IGFBP2 drives epithelial-mesenchymal transition in Hepatocellular carcinoma via activating the Wnt/β-catenin pathway

Abstract

Abstract Metastasis has emerged as a major impediment to achieving successful therapeutic outcomes in hepatocellular carcinoma (HCC). Nonetheless, the intricate molecular mechanisms governing the progression of HCC remain elusive. Herein, we present evidence highlighting the influence exerted by insulin-like growth factor-binding protein 2 (IGFBP2) as a potent oncogene driving the malignant phenotype. Our investigation reveals a marked elevation of IGFBP2 expression in primary tumors, concomitant with the presence of mesenchymal biomarkers in HCC patients. Through in vitro and in vivo experimentation, we demonstrate that the overexpression of IGFBP2 expedites the progression of epithelial-mesenchymal transition (EMT) and facilitates the metastatic potential of HCC cells, chiefly mediated by the Wnt/β-catenin signaling pathway.
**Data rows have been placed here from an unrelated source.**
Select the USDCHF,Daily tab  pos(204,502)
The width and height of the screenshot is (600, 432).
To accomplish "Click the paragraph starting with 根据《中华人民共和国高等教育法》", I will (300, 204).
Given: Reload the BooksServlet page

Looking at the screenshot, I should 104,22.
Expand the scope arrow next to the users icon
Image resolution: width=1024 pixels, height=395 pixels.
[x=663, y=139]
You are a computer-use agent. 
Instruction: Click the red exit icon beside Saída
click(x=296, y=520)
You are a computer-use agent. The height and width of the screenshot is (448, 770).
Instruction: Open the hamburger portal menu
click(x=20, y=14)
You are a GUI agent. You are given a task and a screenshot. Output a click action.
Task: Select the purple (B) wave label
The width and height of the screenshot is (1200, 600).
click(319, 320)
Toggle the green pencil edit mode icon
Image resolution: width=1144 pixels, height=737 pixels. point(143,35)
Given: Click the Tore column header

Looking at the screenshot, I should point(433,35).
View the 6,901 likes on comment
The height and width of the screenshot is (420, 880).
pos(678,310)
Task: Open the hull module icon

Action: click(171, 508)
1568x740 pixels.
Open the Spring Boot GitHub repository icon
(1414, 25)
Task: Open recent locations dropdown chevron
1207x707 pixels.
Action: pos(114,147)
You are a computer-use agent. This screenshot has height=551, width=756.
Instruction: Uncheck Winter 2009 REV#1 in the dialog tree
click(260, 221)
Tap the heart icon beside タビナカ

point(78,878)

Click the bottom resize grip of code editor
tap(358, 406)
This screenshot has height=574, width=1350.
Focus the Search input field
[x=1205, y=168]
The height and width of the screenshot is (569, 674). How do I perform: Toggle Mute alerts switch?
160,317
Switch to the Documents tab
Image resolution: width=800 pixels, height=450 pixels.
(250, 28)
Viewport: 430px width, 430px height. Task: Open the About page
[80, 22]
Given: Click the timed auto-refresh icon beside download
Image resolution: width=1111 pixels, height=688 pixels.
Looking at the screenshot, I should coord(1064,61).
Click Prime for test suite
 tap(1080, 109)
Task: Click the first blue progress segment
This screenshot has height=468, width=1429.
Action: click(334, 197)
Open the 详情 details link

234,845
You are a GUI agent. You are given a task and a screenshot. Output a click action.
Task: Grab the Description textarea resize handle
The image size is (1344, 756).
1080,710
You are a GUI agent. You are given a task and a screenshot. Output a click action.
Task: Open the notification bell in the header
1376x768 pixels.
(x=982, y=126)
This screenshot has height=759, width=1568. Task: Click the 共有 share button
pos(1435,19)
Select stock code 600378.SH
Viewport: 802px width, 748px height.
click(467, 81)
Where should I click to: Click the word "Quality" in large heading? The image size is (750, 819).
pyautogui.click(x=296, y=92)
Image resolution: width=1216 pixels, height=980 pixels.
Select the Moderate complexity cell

Notably, the specific activation of Wnt/β-catenin signaling using CHIR-99021 induces heightened nuclear β-catenin accumulation, thereby instigating a mesenchymal phenotype in HCC cells with depleted IGFBP2 expression. Collectively, our findings identify IGFBP2 as a pivotal regulator within the HCC EMT axis, whereby its overexpression confers the distinctly aggressive clinical features characteristic of the disease.